Fig 5. A signal peptide is important for functional expression of PAR2.

A. schematic diagram showing the modifications to PAR2 receptor. The N-terminal extracellular sequences of various PAR2 mutants are shown. Human PAR2 wild type (PAR2), PAR2 with the signal peptide deleted (PAR2ΔSP), PAR2 with an insulin signal peptide (PAR2-INSP) and an insulin receptor signal peptide (PAR2-IRSP). The native signal peptide of PAR2 is shown in blue. The insulin and insulin signal peptides are shown in green and purple respectively. The tether ligand sequence of PAR2 (SLIGKV) is highlighted in yellow. B, C. Characterization of PAR2 mutants in FLIPR assay using trypsin or the synthetic PAR2 agonist peptide (PAR2-AP) as the ligands. Expression constructs for PAR2 wild type receptor and various modifications were cloned into pcDNA3.1 and transiently expressed in HEK293 cells with par1 and par2 knocked-out.
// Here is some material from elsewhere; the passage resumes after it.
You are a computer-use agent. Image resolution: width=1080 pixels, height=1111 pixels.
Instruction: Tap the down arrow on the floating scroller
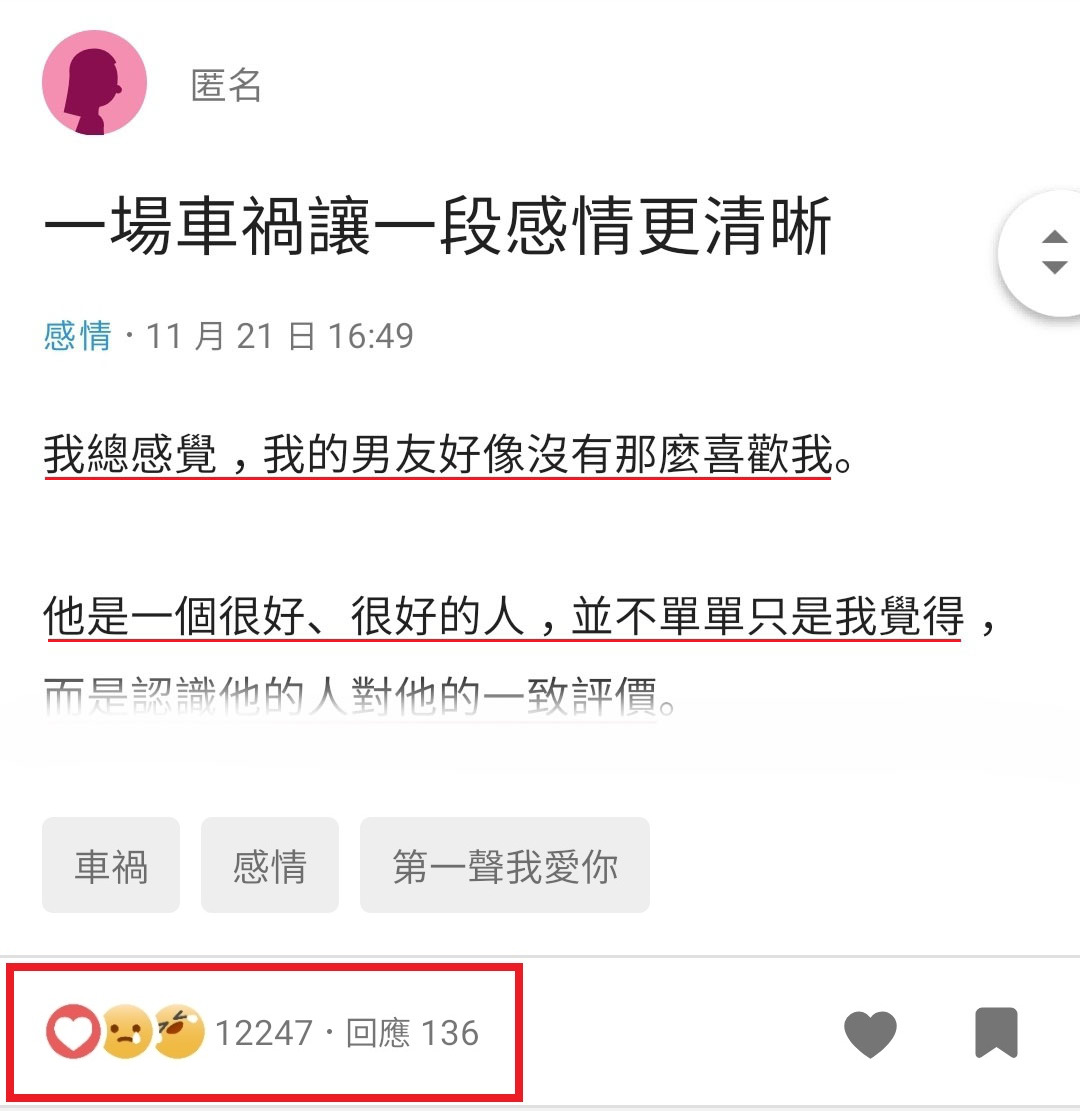[1054, 268]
Various concentrations of trypsin (B) or PAR-AP (C) were added to stimulate the intracellular Ca²⁺ mobilization. Relative fluorescent intensity units (RFU) are shown. The experiments were performed in triplicates at each data point and the results shown are mean ± sd. HEK293 cells with par1 and par2 genes knocked-out were used as the host cells for recombinant expression of various PAR2 receptors. Untransfected cells were used as the negative controls (NC). The experiments have been performed 3 times and very similar results have been observed. Example data is shown.